═════ MATERIAL FOR THIS EXERCISE
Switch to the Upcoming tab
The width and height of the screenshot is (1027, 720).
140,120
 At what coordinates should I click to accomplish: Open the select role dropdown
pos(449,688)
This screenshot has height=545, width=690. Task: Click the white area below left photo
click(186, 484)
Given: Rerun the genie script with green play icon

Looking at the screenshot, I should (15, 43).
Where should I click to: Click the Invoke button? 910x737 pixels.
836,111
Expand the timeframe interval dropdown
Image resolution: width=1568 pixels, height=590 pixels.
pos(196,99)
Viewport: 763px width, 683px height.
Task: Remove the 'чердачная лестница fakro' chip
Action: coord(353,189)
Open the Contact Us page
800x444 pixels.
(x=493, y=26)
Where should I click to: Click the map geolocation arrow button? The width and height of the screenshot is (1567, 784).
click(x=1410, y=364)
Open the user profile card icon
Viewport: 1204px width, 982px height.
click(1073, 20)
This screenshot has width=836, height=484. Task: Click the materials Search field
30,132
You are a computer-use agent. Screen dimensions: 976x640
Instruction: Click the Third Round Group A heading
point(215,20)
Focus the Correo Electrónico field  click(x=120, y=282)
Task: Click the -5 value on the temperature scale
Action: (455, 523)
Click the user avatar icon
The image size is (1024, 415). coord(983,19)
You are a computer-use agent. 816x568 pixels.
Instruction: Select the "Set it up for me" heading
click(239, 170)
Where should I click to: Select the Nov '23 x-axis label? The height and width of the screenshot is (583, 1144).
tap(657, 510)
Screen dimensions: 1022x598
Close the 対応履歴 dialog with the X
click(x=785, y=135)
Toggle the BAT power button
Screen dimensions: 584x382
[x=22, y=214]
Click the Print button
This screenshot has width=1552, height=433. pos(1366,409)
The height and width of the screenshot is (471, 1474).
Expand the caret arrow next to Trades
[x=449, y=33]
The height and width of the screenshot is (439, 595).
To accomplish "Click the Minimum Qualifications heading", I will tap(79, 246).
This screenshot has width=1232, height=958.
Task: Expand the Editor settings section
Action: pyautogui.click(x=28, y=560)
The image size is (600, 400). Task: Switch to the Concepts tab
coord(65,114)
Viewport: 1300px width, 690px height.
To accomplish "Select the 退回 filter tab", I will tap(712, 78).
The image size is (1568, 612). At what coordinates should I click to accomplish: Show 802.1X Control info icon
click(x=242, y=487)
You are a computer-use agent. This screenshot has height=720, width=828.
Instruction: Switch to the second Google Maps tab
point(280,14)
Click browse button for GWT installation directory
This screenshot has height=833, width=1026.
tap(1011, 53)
══════════
:: TASK GOAL ::
Retype the listing above in full, with no alterations.

:: TASK OUTPUT ::
Switch to the Upcoming tab
The width and height of the screenshot is (1027, 720).
140,120
 At what coordinates should I click to accomplish: Open the select role dropdown
pos(449,688)
This screenshot has height=545, width=690. Task: Click the white area below left photo
click(186, 484)
Given: Rerun the genie script with green play icon

Looking at the screenshot, I should (15, 43).
Where should I click to: Click the Invoke button? 910x737 pixels.
836,111
Expand the timeframe interval dropdown
Image resolution: width=1568 pixels, height=590 pixels.
pos(196,99)
Viewport: 763px width, 683px height.
Task: Remove the 'чердачная лестница fakro' chip
Action: coord(353,189)
Open the Contact Us page
800x444 pixels.
(x=493, y=26)
Where should I click to: Click the map geolocation arrow button? The width and height of the screenshot is (1567, 784).
click(x=1410, y=364)
Open the user profile card icon
Viewport: 1204px width, 982px height.
click(1073, 20)
This screenshot has width=836, height=484. Task: Click the materials Search field
30,132
You are a computer-use agent. Screen dimensions: 976x640
Instruction: Click the Third Round Group A heading
point(215,20)
Focus the Correo Electrónico field  click(x=120, y=282)
Task: Click the -5 value on the temperature scale
Action: (455, 523)
Click the user avatar icon
The image size is (1024, 415). coord(983,19)
You are a computer-use agent. 816x568 pixels.
Instruction: Select the "Set it up for me" heading
click(239, 170)
Where should I click to: Select the Nov '23 x-axis label? The height and width of the screenshot is (583, 1144).
tap(657, 510)
Screen dimensions: 1022x598
Close the 対応履歴 dialog with the X
click(x=785, y=135)
Toggle the BAT power button
Screen dimensions: 584x382
[x=22, y=214]
Click the Print button
This screenshot has width=1552, height=433. pos(1366,409)
The height and width of the screenshot is (471, 1474).
Expand the caret arrow next to Trades
[x=449, y=33]
The height and width of the screenshot is (439, 595).
To accomplish "Click the Minimum Qualifications heading", I will tap(79, 246).
This screenshot has width=1232, height=958.
Task: Expand the Editor settings section
Action: pyautogui.click(x=28, y=560)
The image size is (600, 400). Task: Switch to the Concepts tab
coord(65,114)
Viewport: 1300px width, 690px height.
To accomplish "Select the 退回 filter tab", I will tap(712, 78).
The image size is (1568, 612). At what coordinates should I click to accomplish: Show 802.1X Control info icon
click(x=242, y=487)
You are a computer-use agent. This screenshot has height=720, width=828.
Instruction: Switch to the second Google Maps tab
point(280,14)
Click browse button for GWT installation directory
This screenshot has height=833, width=1026.
tap(1011, 53)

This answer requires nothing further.